É escusado afirmar a relevância do papel desempenhado pela linguagem na ‘relação que estabelecemos’ com os nossos próprios afetos. Talvez seja profícuo indagar o quão relevante e promissor seja esse papel. Com efeito, é apenas por intermédio dos recursos fornecidos pela linguagem que constituímos e transmitimos os princípios da psicologia popular, e é apenas quando nos tornamos capacitados a formular uma ciência mínima e incipiente da mente que chegamos ao nível de poder dizer algo sobre nossos comportamentos e/ou sobre a vivência dos nossos sentimentos. É preciso que saibamos nomear os afetos e sentimentos prazerosos, e aqueles produzem dor e desconforto. É preciso que consigamos relacionar afetos a sensações e dimensões físicas para salvaguardar a eficácia na transmissão dos signos. Não seria disparatado conceber que a maior parte dos afetos e sentimentos desprazerosos se tornam tanto mais perigosos ou dolorosos quanto maior é a nossa inabilidade de sobre eles falar. Como lidar com o inominável? Como frear a força possivelmente destrutiva do inefável?

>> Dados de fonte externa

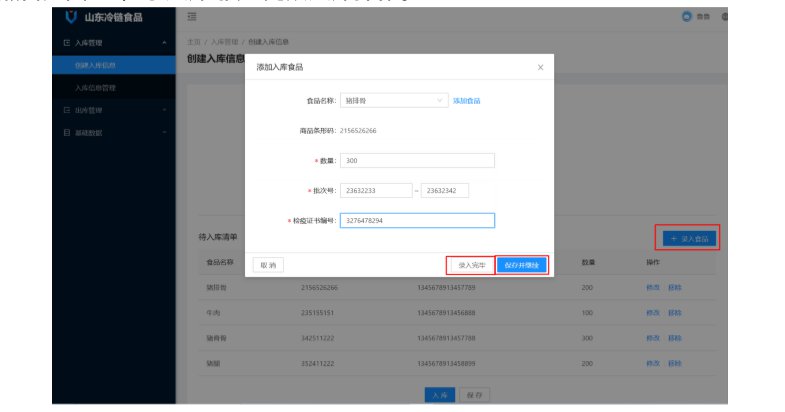Viewport: 785px width, 412px height.
Task: Click the 录入食品 plus button
Action: pos(689,239)
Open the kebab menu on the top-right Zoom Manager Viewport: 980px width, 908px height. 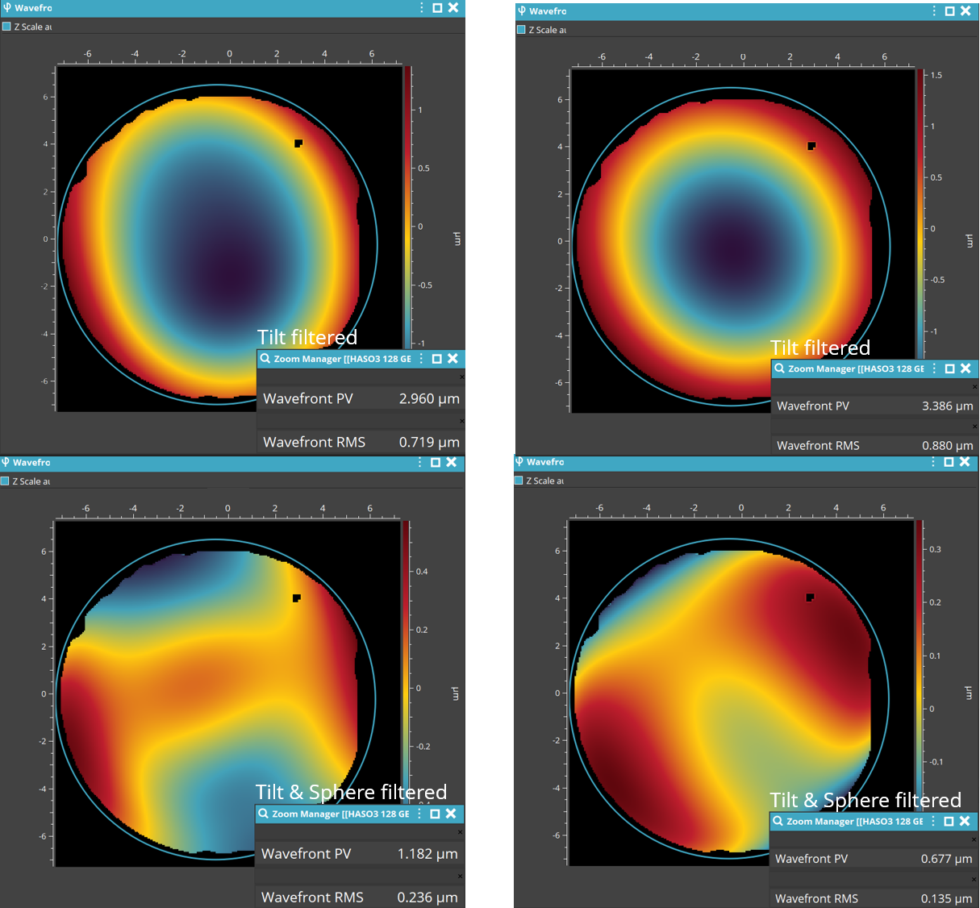click(936, 367)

Uma dessas sensações perigosas, e sobre a qual a linguagem possui muitas limitações, é a que chamamos de angústia. Não estou certo de possuirmos uma ciência ou uma psicologia popular suficientemente embasada com base na qual consigamos enunciar proposições universalizáveis sobre a angústia. Será que realmente sabemos o que é angústia, seja a que acessamos em nível vivencial, e que acreditamos nos acometer, seja a que acessamos pela observação ou conceitualmente, do ponto de vista da terceira pessoa? Será a angústia a sensação que se expressa sob a forma de uma pressão em nosso tórax, e que às vezes irradia sob a forma de uma pressão (ou de um nó) em direção à garganta e ao rosto? Que sensação é essa que se expressa sob a forma de não estar bem em lugar algum? Será a angústia a sensação que, em maior ou em menor nível, flerta com a sensação de que a vida é ou está insuportável? Serão essas duas sensações uma e a mesma sensação ou não? Será a angústia um componente da depressão? Por que será que esse sentimento, seja a angústia ou não, se afasta e se reaproxima de quem dele padece, não raro a seu bel-prazer? Por que nossa linguagem precisa recorrer a sensações e a metáforas corporais para se referir a uma sensação tão central no modo como lidamos com a realidade?


Viver é muito difícil. Viver é perigoso. Não dominamos os sentimentos que transitam em nosso interior, os estados que vem e vão, com frequência de maneira aleatória, e também com regularidade interpondo-se entre nós e uma visão colorida do mundo. Pode ser que passemos longos períodos sob o confortável signo da normopatia, entretidos com as exigências do mundo circundante, hiperadaptados, nesse mesmo sentido, à realidade externa. Pode ser, por outro lado, que esse difuso sentimento ao qual chamamos de angústia (talvez por falta de expressão melhor) nos invada e inunde nosso mundo psíquico com toda sua força, tornando-se, naquele momento, ‘o todo de nossa vida’. Sob o impacto de uma intrusão da angústia, a morte pode vir a se tornar o único recurso possível para anestesiar uma dor que não consegue ser anestesiada por outros meios. Quando me sinto impelido a defender, com Albert Camus, que problema filosófico por excelência é o suicídio, estou certo de que é possível oferecer uma resposta que aspire à universalidade e de que é possível oferecer uma resposta mediada por meus estados emocionais. Nem sempre as receitas tradicionais são minimamente eficazes para lidarmos com o vazio de uma vida cujo sentido não é preenchido por nosso engajamento cotidiano com a sobrevivência. Não é trivial responder à pergunta: por que estar vivo ao invés de se entregar aos braços do sono profundo e sem sonhos? Será a morte tão doce quanto o sono tranquilo de uma noite sem interrupções? Por que e para que estar vivo?